Dan sang isteri menuliskan: “Oh, engkau yang paling berharga yang kumiliki. Tak terbayangkan, betapa aku rindu kepadamu. Betapa besarnya hutangku pada kebaikanmu dan pada kasih sayangmu yang tak pernah putus.”
Semua harapan untuk kesembuhan sang isteri pupus. Lambungnya menolak semua makanan. Dan untuk pertama kalinya, orang melihat wajah Desrail yang tenang itu berubah menjadi sangat muram, menunjukkan musibah besar yang dihadapinya. Sang isteri pun meninggal pada tangal 15 Desember 1872.
Dalam lembaran-lembaran kertas isterinya mereka menemukan surat ini: “Suamiku yang kubanggakan! Jika aku meninggalkan kehidupan ini sebelum dirimu, suruhlah orang agar kita berdua dikuburkan dalam satu lubang, bersama-sama. Sekarang, semoga Allah memberkatimu, orang yang baik! Orang yang mulia! Sungguh engkau adalah sebaik-baik suami. Selamat tinggal kekasihku, Dizy!”
“Kamu jangan hidup menyendiri. Dengan sepenuh hati, kuharapkan kamu menemukan orang yang dengan tulus bisa mencurahkan dirinya untukmu.”
Marry Ann
Musibah Desraili ini telah mengejutkan semua sahabat dan lawannya. Bahkan Gladstone, lawan politiknya yang paling keras itu bisa melupakan dendamnya, dan menulis surat untuknya:
“Seingatku, kita menikah pada tahun yang sama. Dan selama tiga puluh tahun, masing-masing kita telah mendapatkan kebahagiaan keluarga yang tak ternilai harganya. Aku yang oleh takdir dibiarkan terhindar dari musibah yang menimpamu bisa memahami.”
Dengan sungguh-sungguh Gladstone juga menyatakan rasa dukanya kepada Desraili. Dan ia melakukan semua itu dengan tulus!

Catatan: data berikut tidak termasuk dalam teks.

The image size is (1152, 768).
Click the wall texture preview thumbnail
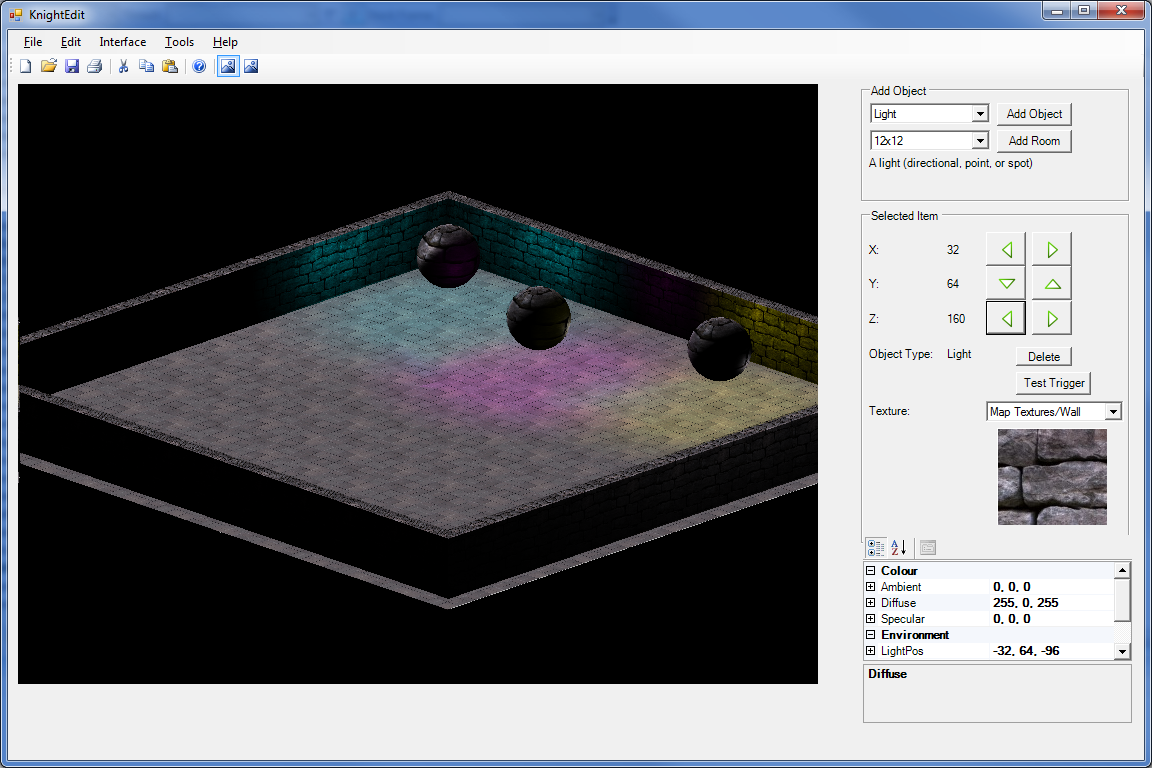pos(1051,477)
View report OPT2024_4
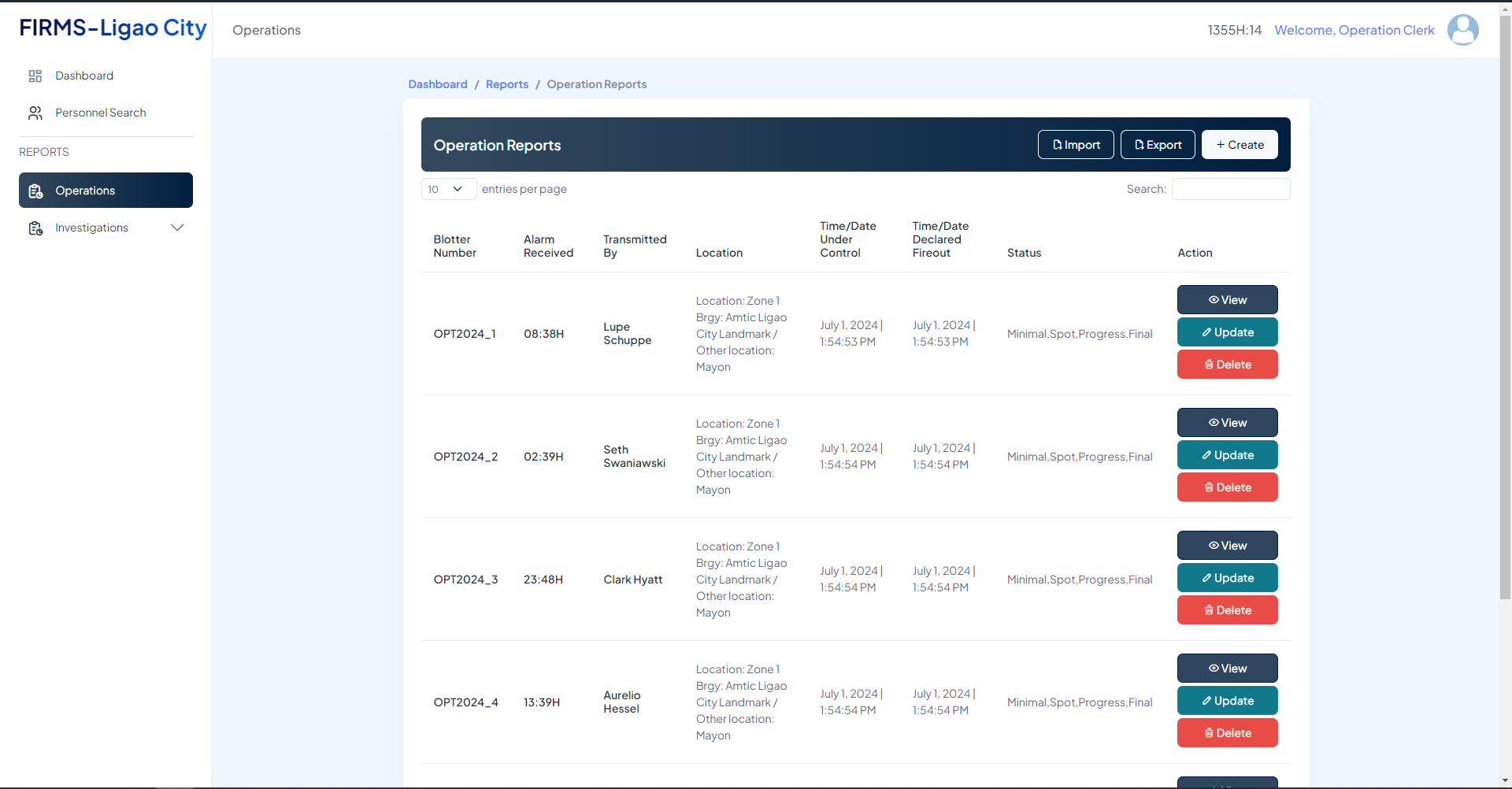This screenshot has height=789, width=1512. (1227, 669)
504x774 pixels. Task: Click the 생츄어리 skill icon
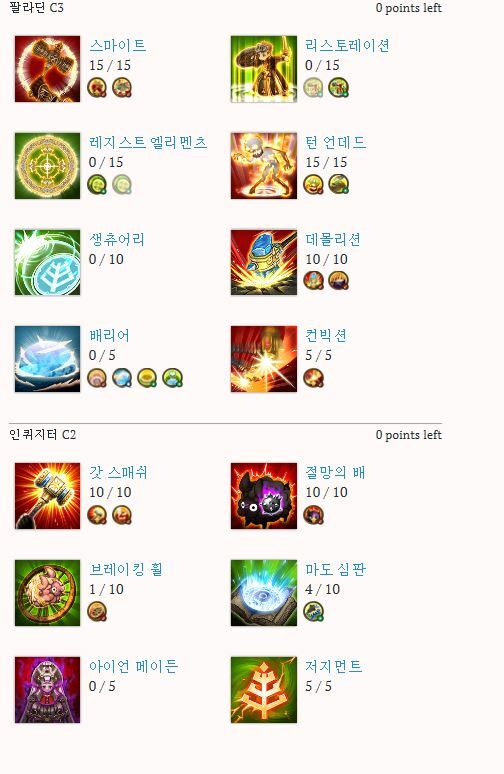point(47,263)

Setelah derita berat dan sulit itu, hari-hari berlalu pada Desraili. Kalau saja Marry Ann masih hidup, tentu ia akan bangga dengan perannya membantu sang suami menghadapi berbagai macam kesulitan yang merepotkan lelaki. Sejak pernikahannya, Desraili menempati sebuah rumah dengan para pembantu yang terkoordinir rapi, tak pernah sedikit pun dirisaukannya!
Dengan perasaan kehilangan, Desraili pernah mengatakan. “Tak ada sesuatu yang berat atau susah yang tak bisa dihadapi olehnya! Tak ada kesulitan maupun permasalahan yang tak bisa dicarikan jalan keluar olehnya! Aku tak pernah mengenal perempuan yang memiliki keteguhan dan keuletan seperti dirinya! Semua itu demi kenyamananku, demi perhatiannya untuk kebaikanku.”
Demikianlah Marry Ann. Ia meninggal dan tak bisa lagi menjaga suaminya yang dibanggakan. Dengan kematiannya, sang suami kehilangan rumahnya. Tempat yang hangat itu; di mana jiwa, jasad dan kenyamanan bisa ditemukan di dalamnya. Tempat di mana kritikan berubah menjadi pujian, kecaman berubah menjadi ucapan sayang dan hiburan!
Setelah hari itu Desraili tak pernah mengenal tempat tinggal yang nyaman! Ia pernah berkata kepada sopirnya: “ke rumah!” dan tak lama kemudian ia teringat bahwa dirinya sudah tak memiliki rumah. Maka, berguguranlah air matanya.
Andai bukan karena perhatian dan belas kasih para sahabatnya, tentu Desraili akan menjadi semakin menderita. Tetapi, bagaimana pun juga, bisakah perhatian sahabat menandingi kelembutan seorang isteri?! Dalam kebisuan kamarnya dan kegelapan kesepiannya, lelaki ini duduk mengumpulkan kenangan yang telah pergi: mengenang suara isterinya yang ceria.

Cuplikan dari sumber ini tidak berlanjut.